START SOURCE MATERIAL

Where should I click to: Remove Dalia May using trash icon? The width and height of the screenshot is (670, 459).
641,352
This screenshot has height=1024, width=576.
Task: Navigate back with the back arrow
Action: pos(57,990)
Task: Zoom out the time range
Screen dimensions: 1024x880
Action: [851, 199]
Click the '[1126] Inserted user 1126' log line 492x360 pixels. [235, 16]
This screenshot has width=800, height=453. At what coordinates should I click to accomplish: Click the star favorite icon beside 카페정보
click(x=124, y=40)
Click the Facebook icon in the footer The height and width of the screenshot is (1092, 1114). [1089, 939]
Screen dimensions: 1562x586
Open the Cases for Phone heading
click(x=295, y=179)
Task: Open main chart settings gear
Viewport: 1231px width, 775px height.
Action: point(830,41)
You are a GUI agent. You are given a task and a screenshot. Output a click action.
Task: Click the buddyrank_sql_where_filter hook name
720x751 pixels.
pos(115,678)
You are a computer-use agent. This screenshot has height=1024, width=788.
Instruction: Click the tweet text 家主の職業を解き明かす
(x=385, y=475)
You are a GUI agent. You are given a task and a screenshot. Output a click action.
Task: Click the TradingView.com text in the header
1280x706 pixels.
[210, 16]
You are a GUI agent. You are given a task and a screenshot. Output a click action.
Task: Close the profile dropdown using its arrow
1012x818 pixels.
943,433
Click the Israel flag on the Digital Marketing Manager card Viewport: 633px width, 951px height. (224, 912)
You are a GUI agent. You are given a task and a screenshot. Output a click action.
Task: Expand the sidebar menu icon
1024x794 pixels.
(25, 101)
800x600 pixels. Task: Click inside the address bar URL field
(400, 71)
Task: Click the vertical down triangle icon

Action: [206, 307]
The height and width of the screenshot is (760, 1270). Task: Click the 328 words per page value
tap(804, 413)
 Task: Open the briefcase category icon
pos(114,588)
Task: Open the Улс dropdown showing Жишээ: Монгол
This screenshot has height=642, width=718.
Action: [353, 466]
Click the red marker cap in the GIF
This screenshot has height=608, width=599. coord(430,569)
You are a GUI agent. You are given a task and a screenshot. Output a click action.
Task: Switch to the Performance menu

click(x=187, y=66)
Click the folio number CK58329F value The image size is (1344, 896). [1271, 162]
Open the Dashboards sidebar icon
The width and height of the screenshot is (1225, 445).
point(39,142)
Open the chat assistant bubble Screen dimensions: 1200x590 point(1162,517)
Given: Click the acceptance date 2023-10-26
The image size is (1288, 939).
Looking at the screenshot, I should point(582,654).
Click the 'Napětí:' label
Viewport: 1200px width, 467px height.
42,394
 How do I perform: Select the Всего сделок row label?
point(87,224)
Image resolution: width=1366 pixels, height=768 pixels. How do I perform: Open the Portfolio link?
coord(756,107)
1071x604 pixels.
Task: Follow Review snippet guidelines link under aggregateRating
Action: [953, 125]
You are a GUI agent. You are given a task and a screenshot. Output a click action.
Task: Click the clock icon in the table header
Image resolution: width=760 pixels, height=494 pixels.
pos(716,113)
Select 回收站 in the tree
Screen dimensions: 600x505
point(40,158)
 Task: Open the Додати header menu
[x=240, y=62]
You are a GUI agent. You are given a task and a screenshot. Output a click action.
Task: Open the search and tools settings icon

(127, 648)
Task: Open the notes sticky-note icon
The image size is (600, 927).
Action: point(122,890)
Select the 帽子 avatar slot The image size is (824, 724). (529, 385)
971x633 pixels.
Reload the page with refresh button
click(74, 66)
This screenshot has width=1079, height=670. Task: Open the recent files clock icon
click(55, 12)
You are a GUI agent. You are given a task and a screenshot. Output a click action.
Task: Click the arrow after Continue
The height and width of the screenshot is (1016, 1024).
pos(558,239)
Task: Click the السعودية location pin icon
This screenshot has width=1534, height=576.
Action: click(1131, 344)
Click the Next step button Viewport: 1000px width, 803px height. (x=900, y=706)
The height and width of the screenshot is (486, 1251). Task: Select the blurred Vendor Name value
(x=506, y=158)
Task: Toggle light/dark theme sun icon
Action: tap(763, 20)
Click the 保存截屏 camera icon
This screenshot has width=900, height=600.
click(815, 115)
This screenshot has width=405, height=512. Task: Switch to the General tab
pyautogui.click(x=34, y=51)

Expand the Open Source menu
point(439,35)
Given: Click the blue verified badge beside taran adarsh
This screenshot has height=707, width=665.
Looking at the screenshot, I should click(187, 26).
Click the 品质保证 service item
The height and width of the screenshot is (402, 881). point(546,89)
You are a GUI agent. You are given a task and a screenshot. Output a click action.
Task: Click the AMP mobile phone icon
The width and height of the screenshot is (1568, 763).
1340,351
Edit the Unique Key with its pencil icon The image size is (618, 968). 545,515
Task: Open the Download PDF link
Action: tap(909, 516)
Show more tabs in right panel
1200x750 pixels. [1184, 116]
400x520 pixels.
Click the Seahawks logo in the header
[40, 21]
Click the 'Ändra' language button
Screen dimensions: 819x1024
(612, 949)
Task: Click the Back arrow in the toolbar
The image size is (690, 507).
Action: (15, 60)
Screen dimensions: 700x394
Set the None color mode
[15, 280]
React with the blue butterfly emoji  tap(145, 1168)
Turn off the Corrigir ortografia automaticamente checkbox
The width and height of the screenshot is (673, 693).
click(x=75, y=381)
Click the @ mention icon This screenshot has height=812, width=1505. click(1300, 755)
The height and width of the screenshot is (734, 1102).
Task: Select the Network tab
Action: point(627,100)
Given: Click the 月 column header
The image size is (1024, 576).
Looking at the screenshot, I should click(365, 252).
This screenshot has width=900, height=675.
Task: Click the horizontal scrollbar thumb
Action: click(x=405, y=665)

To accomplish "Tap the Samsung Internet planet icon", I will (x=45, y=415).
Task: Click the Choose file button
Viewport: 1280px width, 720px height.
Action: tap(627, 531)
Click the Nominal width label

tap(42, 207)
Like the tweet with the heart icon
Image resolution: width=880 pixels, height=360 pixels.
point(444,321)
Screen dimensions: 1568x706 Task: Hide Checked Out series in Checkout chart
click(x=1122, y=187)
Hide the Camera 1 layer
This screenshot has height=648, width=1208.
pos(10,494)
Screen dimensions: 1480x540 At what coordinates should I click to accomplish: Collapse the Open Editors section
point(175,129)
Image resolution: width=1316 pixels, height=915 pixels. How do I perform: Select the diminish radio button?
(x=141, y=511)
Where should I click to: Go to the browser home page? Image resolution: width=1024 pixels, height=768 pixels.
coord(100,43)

END SOURCE MATERIAL

● ACTION ITEM
The answer should be an exact copy of the data.

● WRITTEN RESPONSE
Where should I click to: Remove Dalia May using trash icon? The width and height of the screenshot is (670, 459).
641,352
This screenshot has height=1024, width=576.
Task: Navigate back with the back arrow
Action: pos(57,990)
Task: Zoom out the time range
Screen dimensions: 1024x880
Action: [851, 199]
Click the '[1126] Inserted user 1126' log line 492x360 pixels. [235, 16]
This screenshot has width=800, height=453. At what coordinates should I click to accomplish: Click the star favorite icon beside 카페정보
click(x=124, y=40)
Click the Facebook icon in the footer The height and width of the screenshot is (1092, 1114). [1089, 939]
Screen dimensions: 1562x586
Open the Cases for Phone heading
click(x=295, y=179)
Task: Open main chart settings gear
Viewport: 1231px width, 775px height.
Action: point(830,41)
You are a GUI agent. You are given a task and a screenshot. Output a click action.
Task: Click the buddyrank_sql_where_filter hook name
720x751 pixels.
pos(115,678)
You are a computer-use agent. This screenshot has height=1024, width=788.
Instruction: Click the tweet text 家主の職業を解き明かす
(x=385, y=475)
You are a GUI agent. You are given a task and a screenshot. Output a click action.
Task: Click the TradingView.com text in the header
1280x706 pixels.
[210, 16]
You are a GUI agent. You are given a task and a screenshot. Output a click action.
Task: Close the profile dropdown using its arrow
1012x818 pixels.
943,433
Click the Israel flag on the Digital Marketing Manager card Viewport: 633px width, 951px height. (224, 912)
You are a GUI agent. You are given a task and a screenshot. Output a click action.
Task: Expand the sidebar menu icon
1024x794 pixels.
(25, 101)
800x600 pixels. Task: Click inside the address bar URL field
(400, 71)
Task: Click the vertical down triangle icon

Action: [206, 307]
The height and width of the screenshot is (760, 1270). Task: Click the 328 words per page value
tap(804, 413)
 Task: Open the briefcase category icon
pos(114,588)
Task: Open the Улс dropdown showing Жишээ: Монгол
This screenshot has height=642, width=718.
Action: [353, 466]
Click the red marker cap in the GIF
This screenshot has height=608, width=599. coord(430,569)
You are a GUI agent. You are given a task and a screenshot. Output a click action.
Task: Switch to the Performance menu

click(x=187, y=66)
Click the folio number CK58329F value The image size is (1344, 896). [1271, 162]
Open the Dashboards sidebar icon
The width and height of the screenshot is (1225, 445).
point(39,142)
Open the chat assistant bubble Screen dimensions: 1200x590 point(1162,517)
Given: Click the acceptance date 2023-10-26
The image size is (1288, 939).
Looking at the screenshot, I should point(582,654).
Click the 'Napětí:' label
Viewport: 1200px width, 467px height.
42,394
 How do I perform: Select the Всего сделок row label?
point(87,224)
Image resolution: width=1366 pixels, height=768 pixels. How do I perform: Open the Portfolio link?
coord(756,107)
1071x604 pixels.
Task: Follow Review snippet guidelines link under aggregateRating
Action: [953, 125]
You are a GUI agent. You are given a task and a screenshot. Output a click action.
Task: Click the clock icon in the table header
Image resolution: width=760 pixels, height=494 pixels.
pos(716,113)
Select 回收站 in the tree
Screen dimensions: 600x505
point(40,158)
 Task: Open the Додати header menu
[x=240, y=62]
You are a GUI agent. You are given a task and a screenshot. Output a click action.
Task: Open the search and tools settings icon

(127, 648)
Task: Open the notes sticky-note icon
The image size is (600, 927).
Action: point(122,890)
Select the 帽子 avatar slot The image size is (824, 724). (529, 385)
971x633 pixels.
Reload the page with refresh button
click(74, 66)
This screenshot has width=1079, height=670. Task: Open the recent files clock icon
click(55, 12)
You are a GUI agent. You are given a task and a screenshot. Output a click action.
Task: Click the arrow after Continue
The height and width of the screenshot is (1016, 1024).
pos(558,239)
Task: Click the السعودية location pin icon
This screenshot has width=1534, height=576.
Action: click(1131, 344)
Click the Next step button Viewport: 1000px width, 803px height. (x=900, y=706)
The height and width of the screenshot is (486, 1251). Task: Select the blurred Vendor Name value
(x=506, y=158)
Task: Toggle light/dark theme sun icon
Action: tap(763, 20)
Click the 保存截屏 camera icon
This screenshot has width=900, height=600.
click(815, 115)
This screenshot has width=405, height=512. Task: Switch to the General tab
pyautogui.click(x=34, y=51)

Expand the Open Source menu
point(439,35)
Given: Click the blue verified badge beside taran adarsh
This screenshot has height=707, width=665.
Looking at the screenshot, I should click(187, 26).
Click the 品质保证 service item
The height and width of the screenshot is (402, 881). point(546,89)
You are a GUI agent. You are given a task and a screenshot. Output a click action.
Task: Click the AMP mobile phone icon
The width and height of the screenshot is (1568, 763).
1340,351
Edit the Unique Key with its pencil icon The image size is (618, 968). 545,515
Task: Open the Download PDF link
Action: tap(909, 516)
Show more tabs in right panel
1200x750 pixels. [1184, 116]
400x520 pixels.
Click the Seahawks logo in the header
[40, 21]
Click the 'Ändra' language button
Screen dimensions: 819x1024
(612, 949)
Task: Click the Back arrow in the toolbar
The image size is (690, 507).
Action: (15, 60)
Screen dimensions: 700x394
Set the None color mode
[15, 280]
React with the blue butterfly emoji  tap(145, 1168)
Turn off the Corrigir ortografia automaticamente checkbox
The width and height of the screenshot is (673, 693).
click(x=75, y=381)
Click the @ mention icon This screenshot has height=812, width=1505. click(1300, 755)
The height and width of the screenshot is (734, 1102).
Task: Select the Network tab
Action: point(627,100)
Given: Click the 月 column header
The image size is (1024, 576).
Looking at the screenshot, I should click(365, 252).
This screenshot has width=900, height=675.
Task: Click the horizontal scrollbar thumb
Action: click(x=405, y=665)

To accomplish "Tap the Samsung Internet planet icon", I will (x=45, y=415).
Task: Click the Choose file button
Viewport: 1280px width, 720px height.
Action: tap(627, 531)
Click the Nominal width label

tap(42, 207)
Like the tweet with the heart icon
Image resolution: width=880 pixels, height=360 pixels.
point(444,321)
Screen dimensions: 1568x706 Task: Hide Checked Out series in Checkout chart
click(x=1122, y=187)
Hide the Camera 1 layer
This screenshot has height=648, width=1208.
pos(10,494)
Screen dimensions: 1480x540 At what coordinates should I click to accomplish: Collapse the Open Editors section
point(175,129)
Image resolution: width=1316 pixels, height=915 pixels. How do I perform: Select the diminish radio button?
(x=141, y=511)
Where should I click to: Go to the browser home page? Image resolution: width=1024 pixels, height=768 pixels.
coord(100,43)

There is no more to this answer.